- Directions
From top to bottom, each entry below must be reproduced exactly.

★ ★ ★ ★

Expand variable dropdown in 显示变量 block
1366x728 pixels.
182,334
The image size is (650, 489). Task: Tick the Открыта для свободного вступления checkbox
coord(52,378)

★ ★ ★ ★

- Response below
Expand variable dropdown in 显示变量 block
1366x728 pixels.
182,334
The image size is (650, 489). Task: Tick the Открыта для свободного вступления checkbox
coord(52,378)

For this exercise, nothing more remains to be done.